In this week's lab, you will write a simple web server program. This means working with the socket API for networking, as well as working with files and streams. A web server should be multi-threaded, but the one you write for this lab is not. It would not be difficult to add threads, once we learn about them.

You should create a new Lab11 project. You can start with a copy of the sample program NotAWebServer.java, which we looked at in class. You can find it in /classes/cs225/first-socket-examples. This web page contains some additional code that you can use.

This lab is due next week, as usual, by 9:00 AM on Saturday morning, November 19. This is an individual assignment.

About the HTTP Protocol

Web browsers and web servers communicate using the HTTP protocol. This is a "request/response" protocol: The browser sends a request to the server and the server sends back a response. Both the request and the response start with a "header," which consists of one or more lines of text followed by a blank line. The blank line is essential since it marks the end of the header. Lines should be terminated with a CRLF (carriage-return / line-feed, or "\r\n" in Java). The blank line consists of just a CRLF. (At least, that's the standard; most browsers will also accept a plain "\n" to mark an end-of-line. Still, it's better to follow the standard.)

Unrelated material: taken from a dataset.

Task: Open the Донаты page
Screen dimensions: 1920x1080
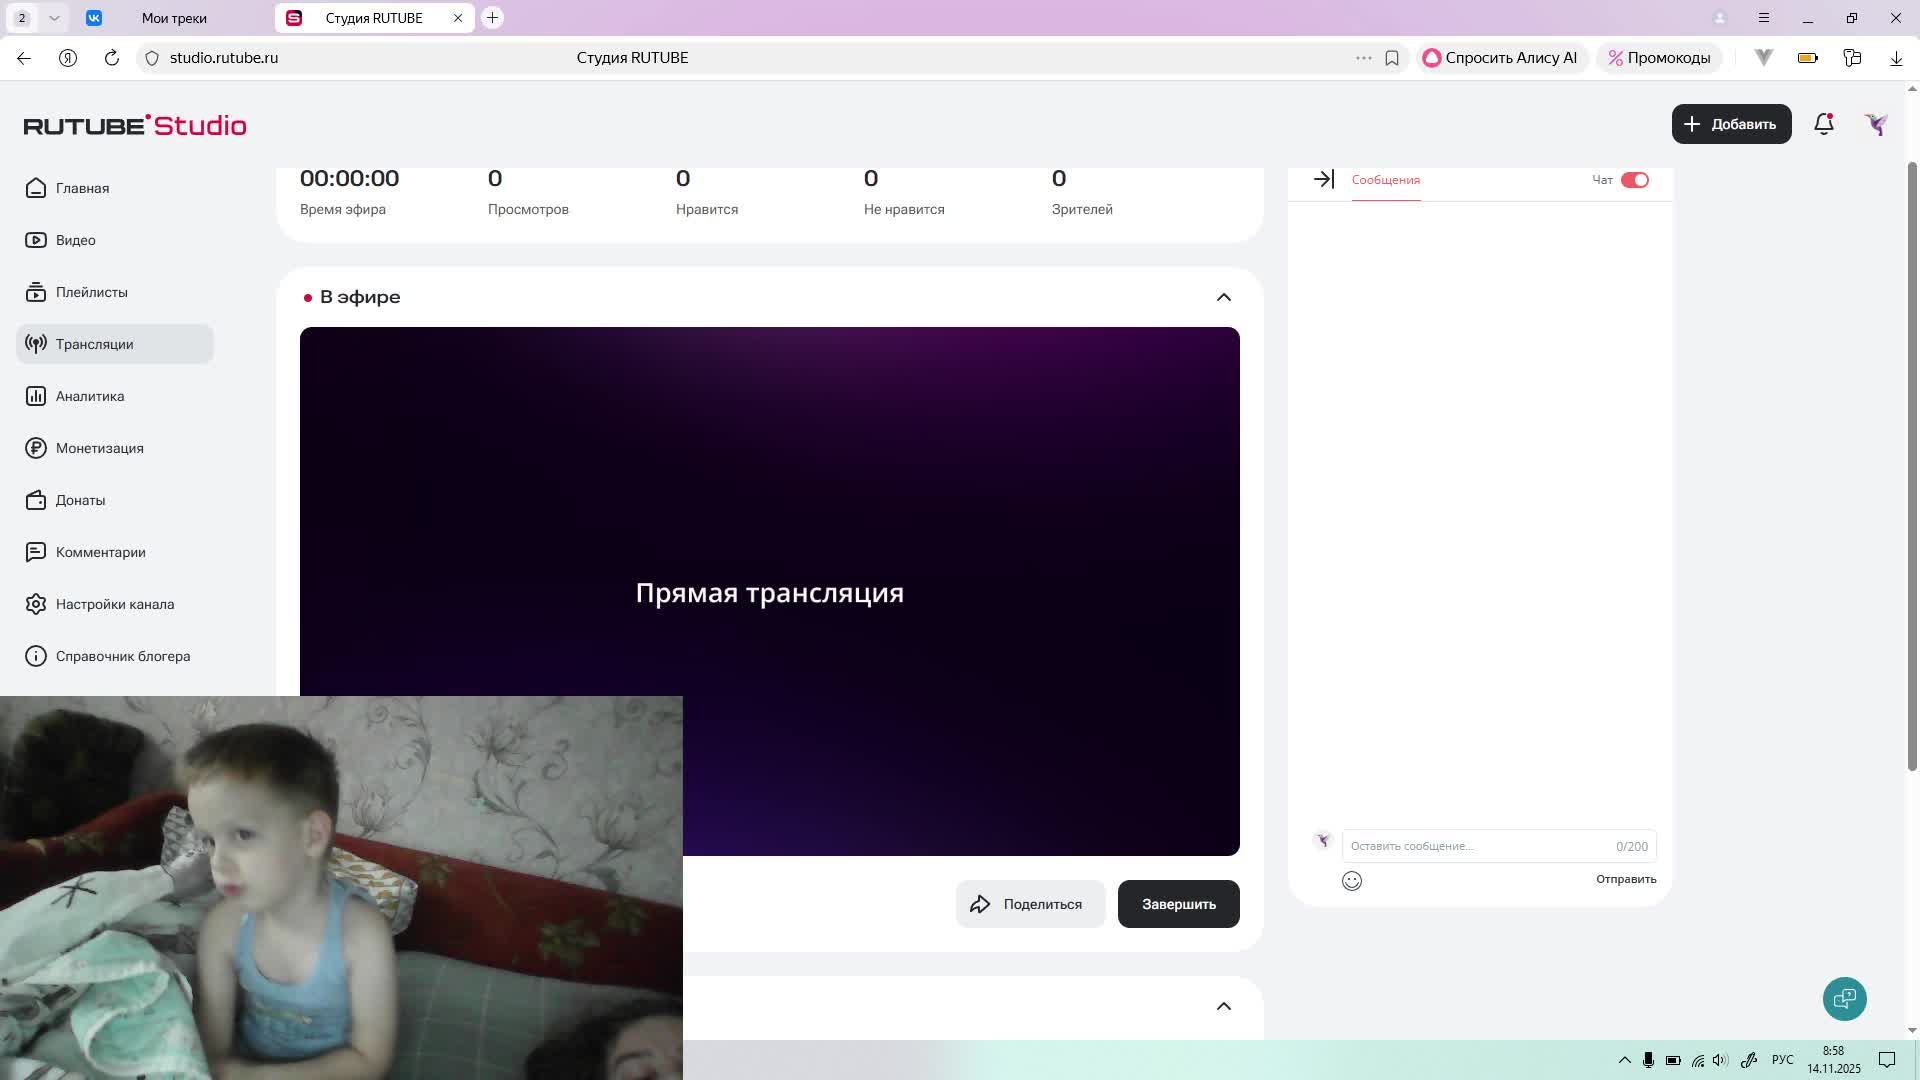Action: (80, 500)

After the blank line that ends the headers, a response can contain data, which can be of any type (text, picture, music, etc.). The data that is sent in the response is what appears in the web browser's window; the headers are not displayed to the user of the browser.

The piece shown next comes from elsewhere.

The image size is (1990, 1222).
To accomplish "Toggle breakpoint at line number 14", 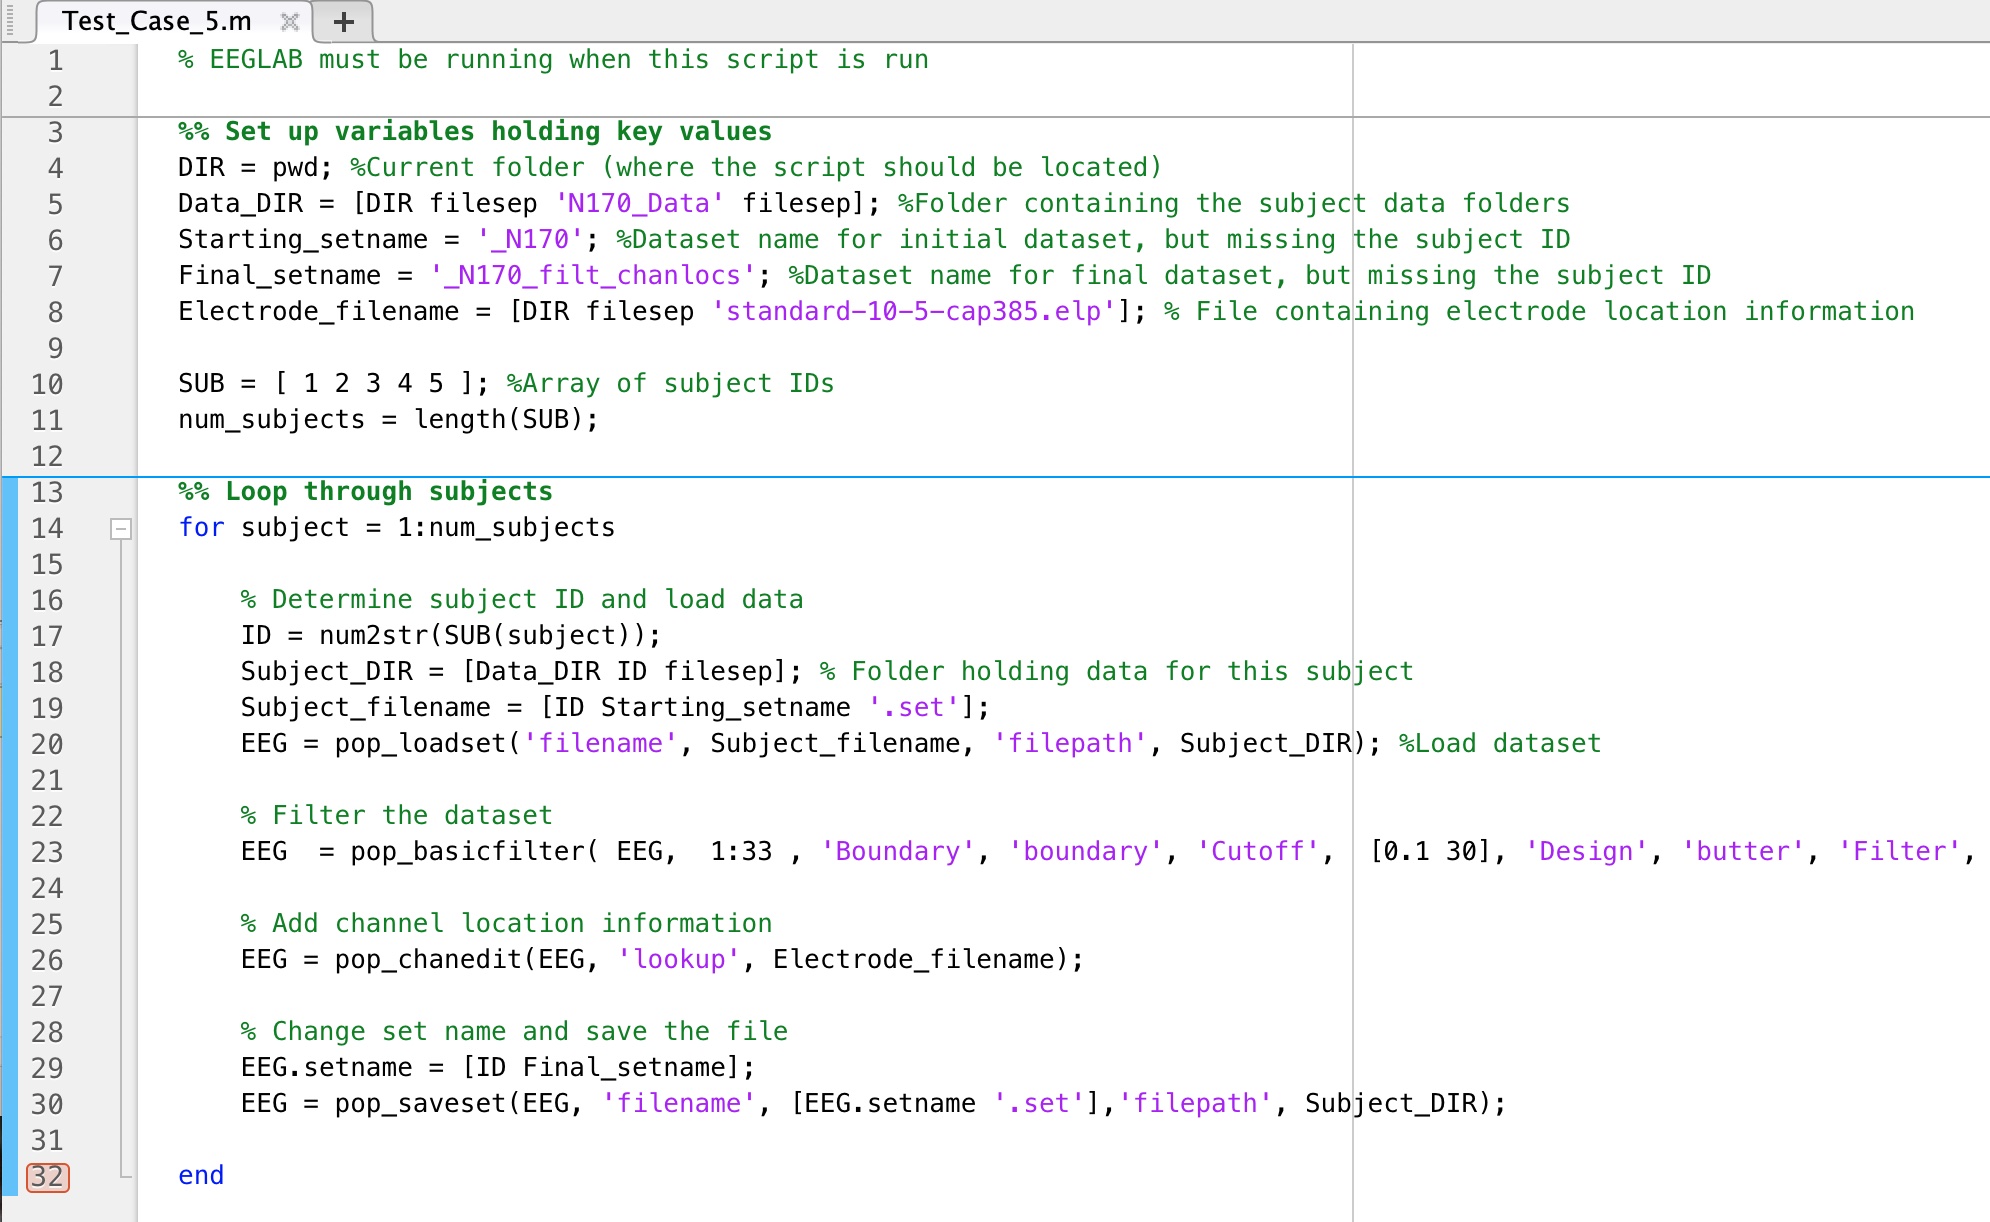I will point(47,528).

Request and response headers can get complicated, but your server will only have to deal with a few possibilities. For the request, you only need to read the first line, which should contain three tokens and should be of the form:

              GET <path-to-file> HTTP/1.1

In fact, you really only need the first two tokens from this line. The first token is called the method. HTTP supports several different. methods, but you will only implement GET, and you should send back an error message if the method is anything besides GET.

The second token in the request tells you which file you should send back to the browser. This is the essential piece of data that you need, in order to decide what to transmit to the client.

(The third token in the request must be "HTTP/1.1" or, in some very old browsers, "HTTP/1.0". A real web browser should check that this token is correct, but for our purposes, it can be ignored. There will be more lines of data in the request, but again, you can ignore them.)

A web server has a directory that contains the files that it can send to clients. The <path-to-file> tells how to find the requested file, starting in that directory. For example, if the directory is /classes/cs225/graphicsbook and if <path-to-file> is /index.html, then the actual file is /classes/cs225/graphicsbook/index.html. You obtain the actual file path by adding the <path-to-file> onto the server directory.

(A technicality that you can probably ignore: If a file name contains special characters such as spaces, they will be encoded in the HTTP request. The get the real file name from the <path-to-file>, you should really call URLDecoder.decode(<path-to-file>,"UTF-8") to convert the encoded path from the request into the path that you need to find the file.) Another note for Windows users: File paths on the web always use the forward slash "/" as a separator. Windows uses a backslash "\". If you try to run the web server on a windows computer, you need to globally replace "/" with "\" in the <path-to-file> for the server to work. There is a replaceAll method in the String class that you can use for this.)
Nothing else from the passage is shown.